The plot gets really weird when she starts explaining the mirrors. This took a sizable chunk of the book and was pretty convoluted, sometimes boring and it... didn't fit. It's like she has all these good ideas, but each needs development because they won't work well without it, but she doesn't pay the same attention to any of them.
The world itself is largely not explained. Medicine has blood letting, but they know about bacteria and how the body works too much to think blood letting is a good treatment. The medical knowledge seems to be early 1900s level, but the treatments are medieval. And... what about the rest of it?

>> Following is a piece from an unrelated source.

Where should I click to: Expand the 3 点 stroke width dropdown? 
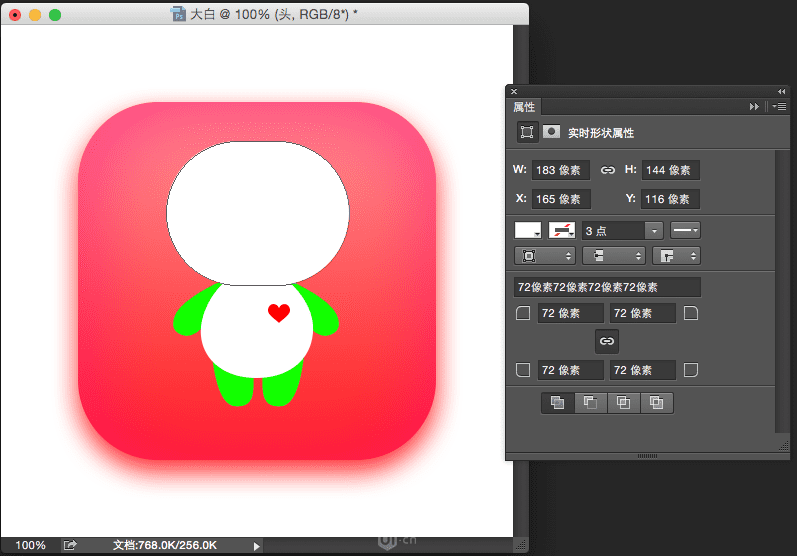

Was there magic, wasn't there magic? I think there were unicorns but I'm not sure? We never got a definitive answer about the magic
So the worldbuilding never really does it for me. Too many concepts crammed into one book. Her books actually need to be longer so she can develop coherent and well explained societies, magic systems and all the other things fantasy books need.
That said, Kingfisher does have awesome ideas and writes well, so maybe I won't give up on her quite yet. :)
RATING: 3.5 stars
I overall liked it, but it is pure romantasy. The world building is incipient and there to support the character's relationship nothing more, which annoys me to no end when I see glimpses of potential in the world or magic system. And I must say I wasn't fond of the ending it felt forced just to push out a sequel.

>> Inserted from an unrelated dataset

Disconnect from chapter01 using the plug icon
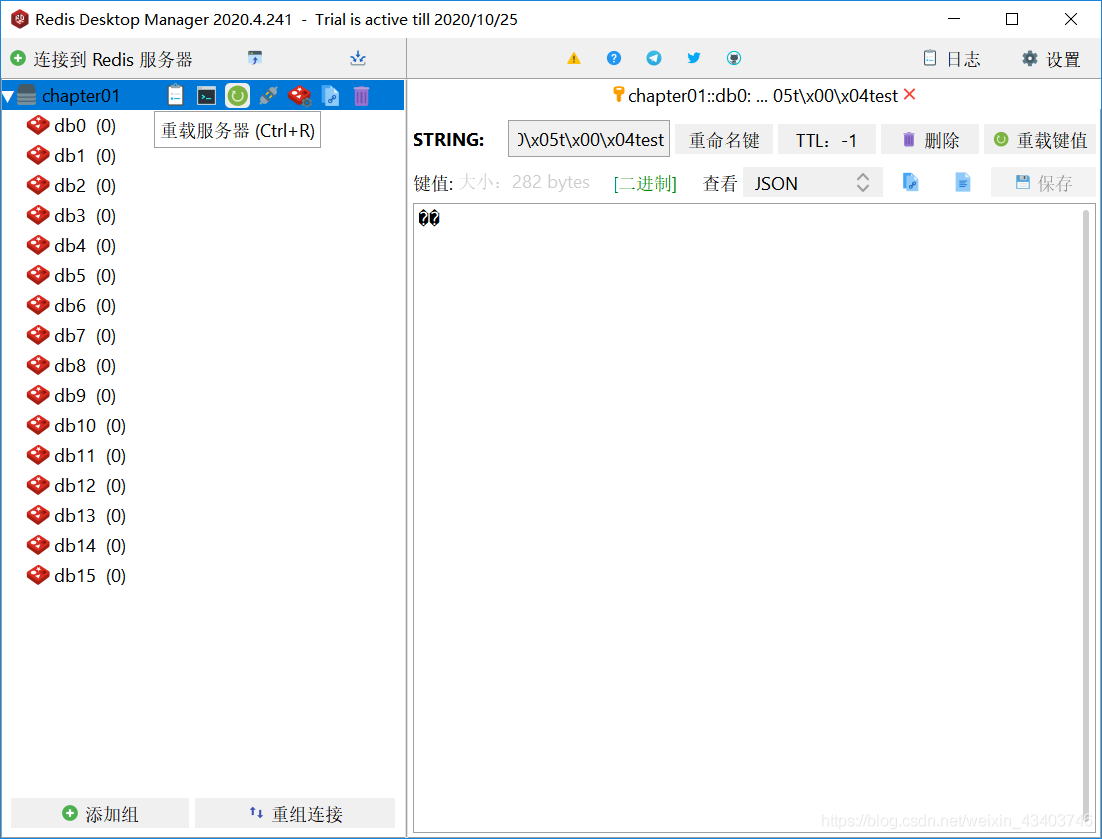This screenshot has height=839, width=1102. (x=268, y=95)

Some of this rating is because of the gargoyle, who waa, without a doubt my favorite character.
Anyway romantasy is all well and good but where IS good fantasy nowadays? With solid worldbuilding, I mean. Heck I'd prefer no romance at all...
RATING: 4 stars
Now THAT is how you do a character study based plot. Needed more Alice, the character I thought was a little underdeveloped and needed more fleshing out, but can't complain about the rest. The mystery parts were predictable from early on, but then again the mystery is there so we can piece the whole story of the characters together.